Acute kidney injury (AKI) is a serious health concern with high morbidity and high mortality worldwide. Recently, sexual dimorphism has become increasingly recognized as a factor influencing the ...severity of the disease. This study explores the gender-specific renoprotective pathways in αMUPA transgenic mice subjected to AKI. αMUPA transgenic male and female mice were subjected to ischemia-reperfusion (I/R)-AKI in the presence or absence of orchiectomy, oophorectomy, and L-NAME administration. Blood samples and kidneys were harvested 48 h following AKI for the biomarkers of kidney function, renal injury, inflammatory response and intracellular pathway sensing of or responding to AKI. Our findings show differing responses to AKI, where female αMUPA mice were remarkably protected against AKI as compared with males, as was evident by the lower SCr and BUN, normal renal histologically and attenuated expression of NGAL and KIM-1. Moreover, αMUPA females did not show a significant change in the renal inflammatory and fibrotic markers following AKI as compared with wild-type (WT) mice and αMUPA males.
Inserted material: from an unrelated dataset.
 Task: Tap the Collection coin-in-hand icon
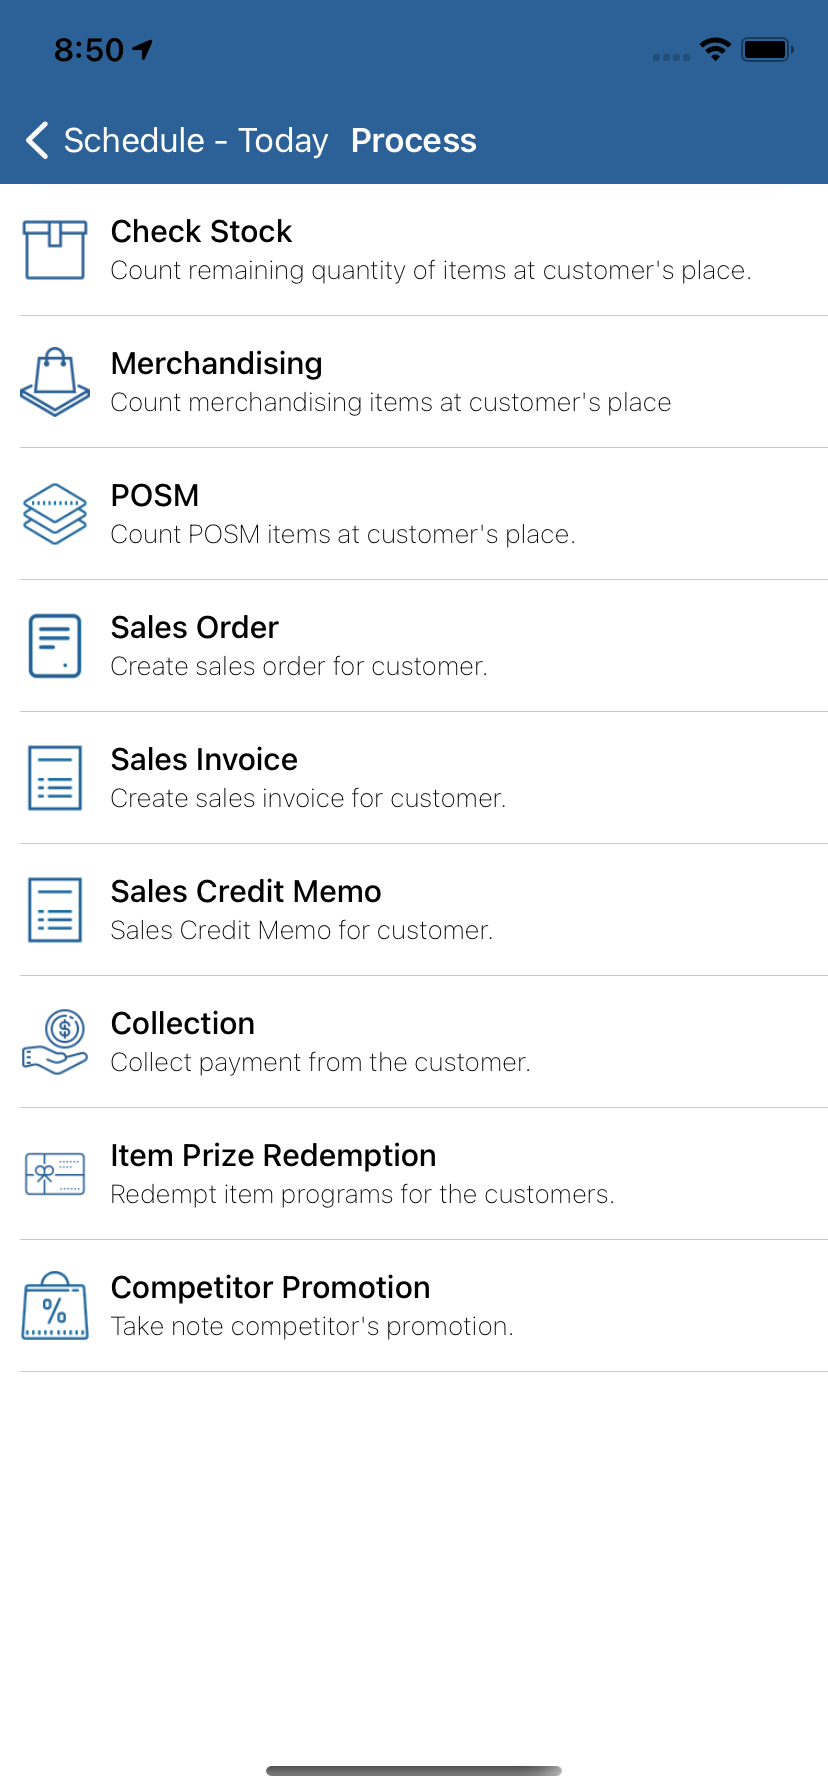55,1042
Interestingly, oophorectomized females eliminated the observed resistance to renal injury, highlighting the central protective role of estrogen. Correspondingly, orchiectomy in αMUPA males mitigated their sensitivity to renal damage, thereby emphasizing the devastating effects of testosterone. Additionally, treatment with L-NAME proved to have significant deleterious impacts on the renal protective mediators, thereby underscoring the involvement of eNOS. In conclusion, gender-specific differences in the response to AKI in αMUPA mice include multifaceted and keen interactions between the sex hormones and key biochemical mediators (such as estrogen, testosterone and eNOS). These novel findings shed light on the renoprotective pathways and mechanisms, which may pave the way for development of therapeutic interventions.